When creating a Kubernetes cluster, scheduling the pod to an available node is an important component of the process. This component works under specific rules and technicalities that I’d like to explore in this article. Understanding this can help you increase your cluster deployment rate and quality.
The Pod will be executed in a matter of seconds but a lot of things are going on in the background as this happens.
This part is the hardest work as there are several algorithms that the Scheduler must utilize to make this decision. Some of those algorithms depend on user-supplied options, while Kubernetes itself calculates others.
A node may be overloaded with so many busy pods consuming most of its CPU and memory. So, when the scheduler has a Pod to deploy, it determines whether or not the node has the necessary resources. If a Pod was deployed to a node that does not have enough memory (for example) that the Pod is requesting, the hosted application might behave unexpectedly or even crash.
In addition to true/false decisions a.k.a predicates, the scheduler executes some calculations (or functions) to determine which node is more suited to be hosting the pod in question.

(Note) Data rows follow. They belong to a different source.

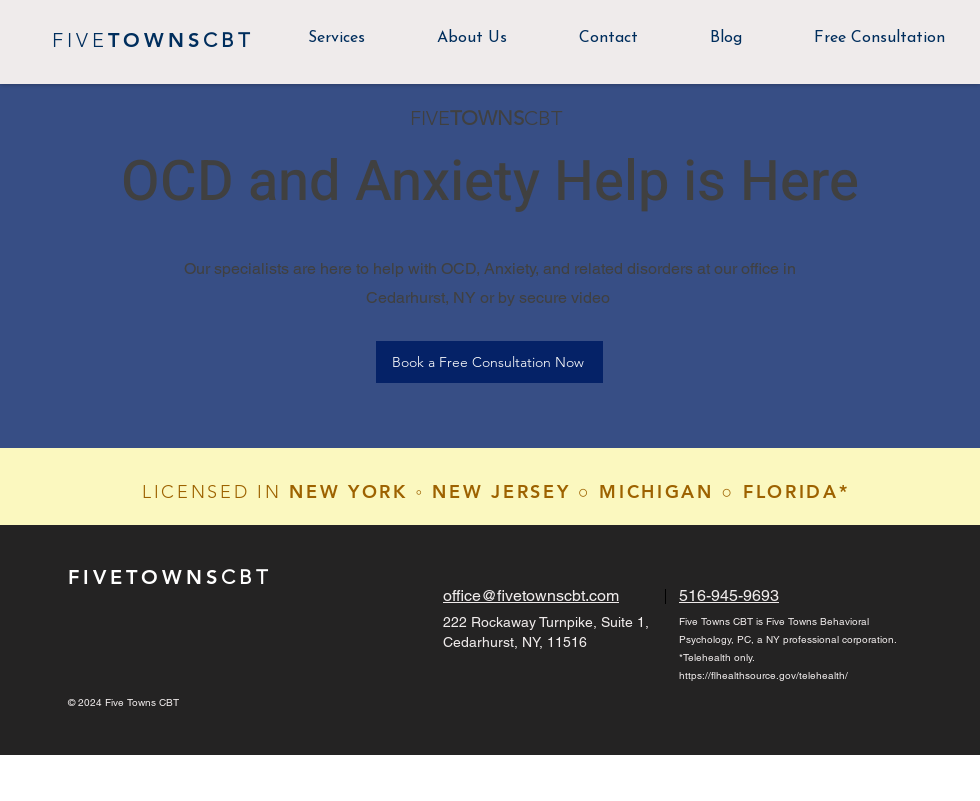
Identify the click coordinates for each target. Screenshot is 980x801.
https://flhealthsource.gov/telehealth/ (763, 675)
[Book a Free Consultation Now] (489, 362)
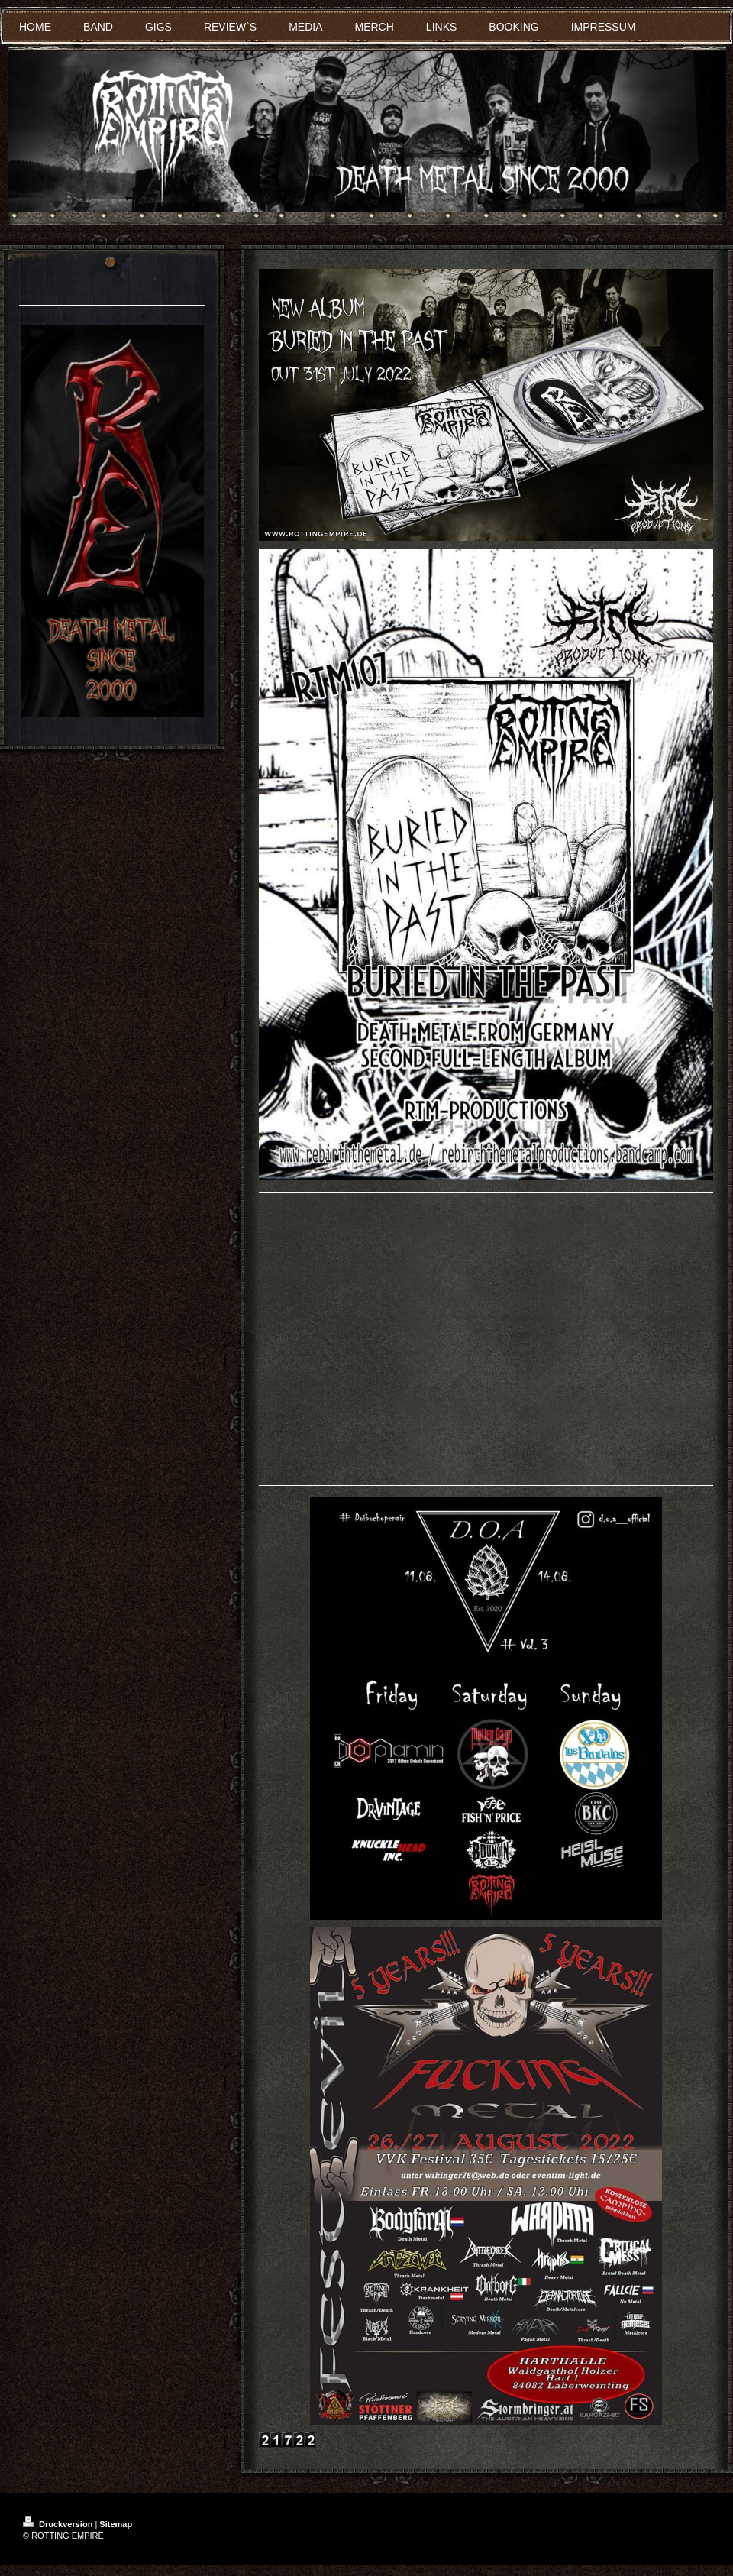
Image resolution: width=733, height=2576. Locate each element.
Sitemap (115, 2524)
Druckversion (59, 2524)
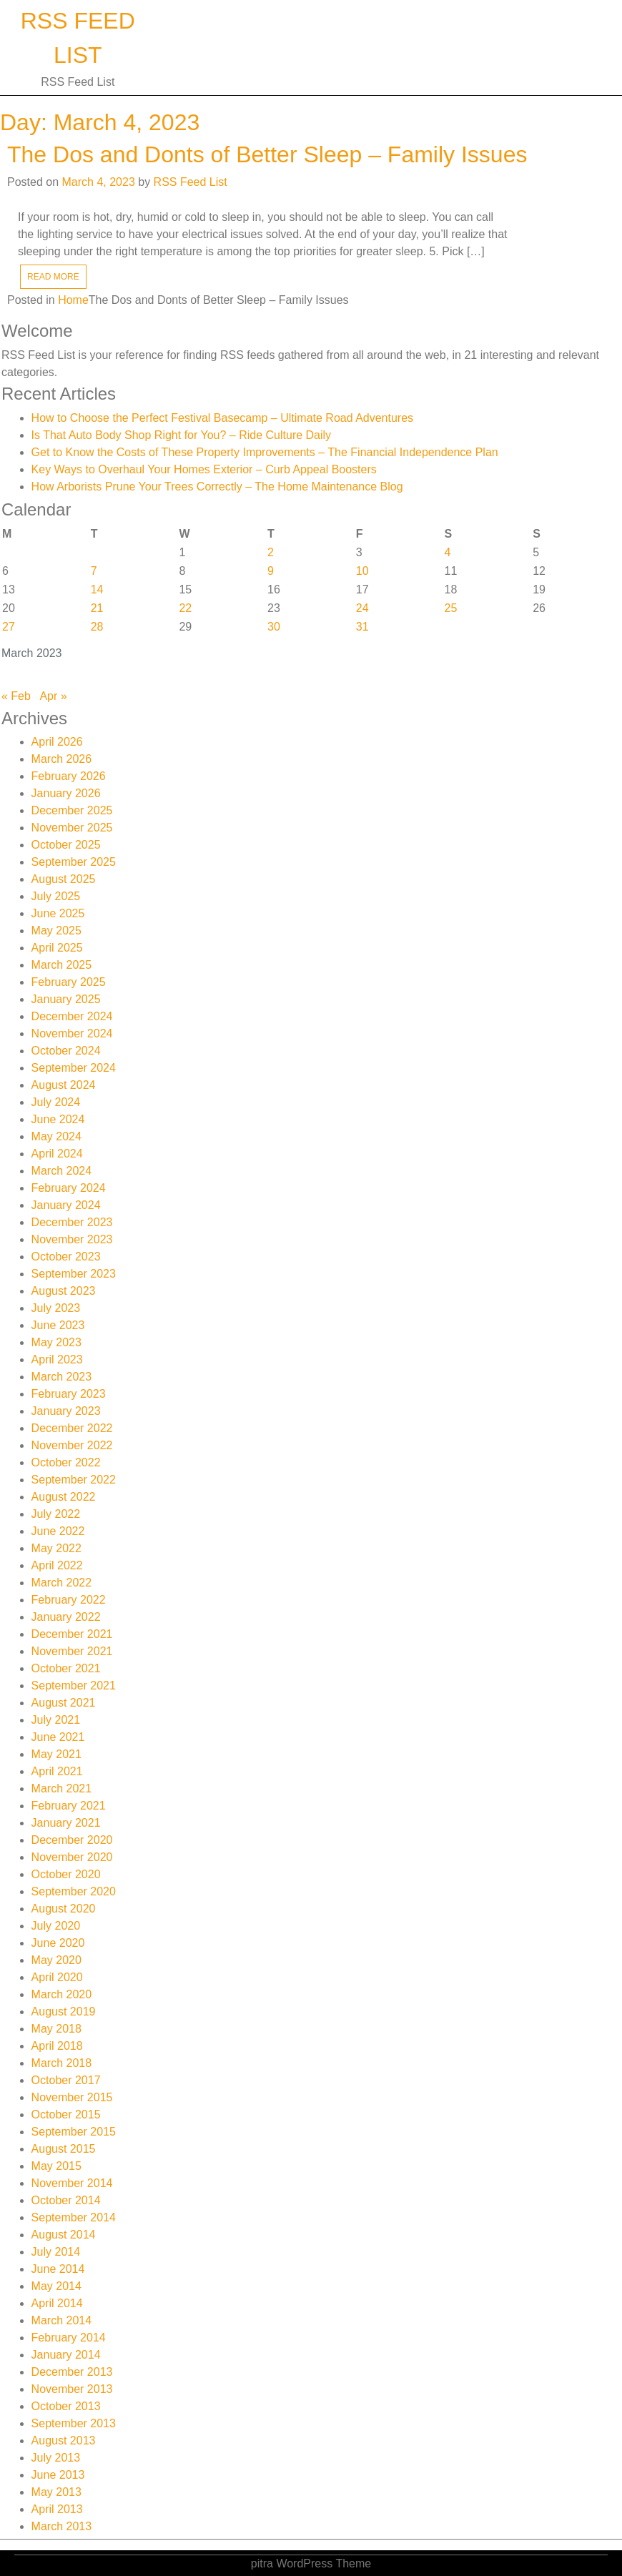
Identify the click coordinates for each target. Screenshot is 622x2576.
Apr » (52, 696)
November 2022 (72, 1445)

How does the scheduler make the decision to run the pod after the previous steps?
In busy Kubernetes Clusters, the time between the Scheduler choosing the right node and the kubelet on that node executing the pod may be sufficient for changes to occur on the nodes. Even if that time is no more than a few milliseconds, a pod may get terminated on one of the nodes that were filtered out due to insufficient memory. That node could’ve had a higher score on the priority test only if it wasn’t overloaded back then. But now, perhaps a less-suitable node was selected for the pod.
You can directly run a pod on a determined node using the nodeselector parameters. Specifically, the .spec.nodeSelector parameter which should be mentioned in the pod definition. The nodeSelector chooses nodes with one or more labels. However, sometimes, user requirements get more complicated. A nodeSelector, for example, selects nodes that have all the labels defined in the parameter. What if you want to make a more flexible selection?
Node Affinity lets you attach pods to nodes based on specifications you have determined. You can choose the disk state, number of cores, and other specs to find nodes of that specific nature.
Some scenarios require that you don’t use one or more nodes except for particular pods. Think of the nodes that host your monitoring application. Those nodes shouldn’t have many resources due to the nature of their role. Thus, if pods other than those which have the monitoring app is scheduled to those nodes, they hurt monitoring and also degrade the application they are hosting. In such a case, you need to use node anti-affinity to keep pods away from a set of nodes.
Hopefully, you’ve come to understand the nature of Kubernetes Scheduler and how you can take advantage of it for your cluster deployments. Kubernetes documentation guides can give you more examples and commands to use.